With just hours to go before the FIFA U-17 World Championship (kick-off Friday 16 September), hosts Peru are preparing to defy the odds. If carrying a nation's hopes at a time when the country is crying out for sporting success were not difficult enough, the team also have the weight of history against them. In the 20 years the tournament has been running, only three host nations have won their opening game - the same number to have made it past the first round. Ecuador, Egypt and Finland are the only host nations to have got off to a winning start at the FIFA U-17 World Championship. The case of Scotland, who held the 1989 edition, is also noteworthy. They only managed a draw in their opening game but went on to finish runners-up after losing the decider to Saudi Arabia on penalties. Aside from these teams, the hosts have not traditionally enjoyed the best of fortune at this level.
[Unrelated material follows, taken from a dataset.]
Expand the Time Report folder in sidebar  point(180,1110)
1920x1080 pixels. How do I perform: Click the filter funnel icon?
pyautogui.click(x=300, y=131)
Perhaps not surprisingly then, Peru's Argentine-born coach José Pavoni prefers not to dwell too much on historic trends. "If we paid too much attention to those statistics, then we wouldn't even show up for the tournament," he told FIFA.com from his base in Trujillo. His reticence is understandable when you consider that first up for his young charges are Ghana, the two-time world champions and perennial title candidates. "We'll be facing a team that are very physical, but that could work in our favour. They're very fast and dangerous on the bre! ak, but we have high expectations. My boys have assimilated all the physical, technical and tactical work we've been doing."
Pavoni is not the only person talking up the host nation's chances as the big day approaches. Teófilo Cubillas, one of Peruvian football's most iconic figures and member of FIFA's Technical Study Group, has already gone on record as saying: "The boys have no need to feel overawed by anyone. They are capable of getting results, even more so when you take into account the home support." Christian Ramos Garagay, captain of the home side, seems to have taken on board Cubillas's words: "We know we're up against a very strong opponent (in Ghana), but we're a more resilient side now." Anyone doubting the captain's words need only look at the fiercely contested 2-2 draw Peru played out with reigning African champions Gambia in last Wednesday's friendly in Lima.
Despite being top seeds in Group A, the hosts face the equally challenging Costa Rica and China in their second and third games. Pavoni, for his part, said that while people need to realise that "all 15 visiting sides would provide stiff opposition", the challenge posed by their three group opponents would be "completely different - right from the way they experience things to the way they play the game." The coach also spoke about the significance of the public support in Trujillo, a coastal city seemingly a world away from the grey skies of Lima. "Here you can really feel the atmosphere of the tournament, right from the organisation to the expectations of people on the street. Whether or not the boys are attuned to just what all this means, it's a bit too early to say. We'll just have to wait and see how they perform on the pitch," says the coach.
Come Friday, the time for talking will be over and Peru will embark on their first FIFA U-17 World Championship adventure. Far from being cowed, the young Incans are preparing for battle in the hope that the unstinting support of the coaching staff and their public will enable them to change the course of their country's sporting history. Speaking recently, the President of the Peruvian Football Federation, Manuel Burga, summed up the challenge and the opportunity that lay ahead: "It won't be an easy task, but we have to put our faith in the boys. After all, this side eliminated no less a team than Argentina in the qualifying tournament." Right now, Peru's destiny is firmly in their own hands, and as coach Pavoni put it so succinctly, "no one can stop us from dreaming".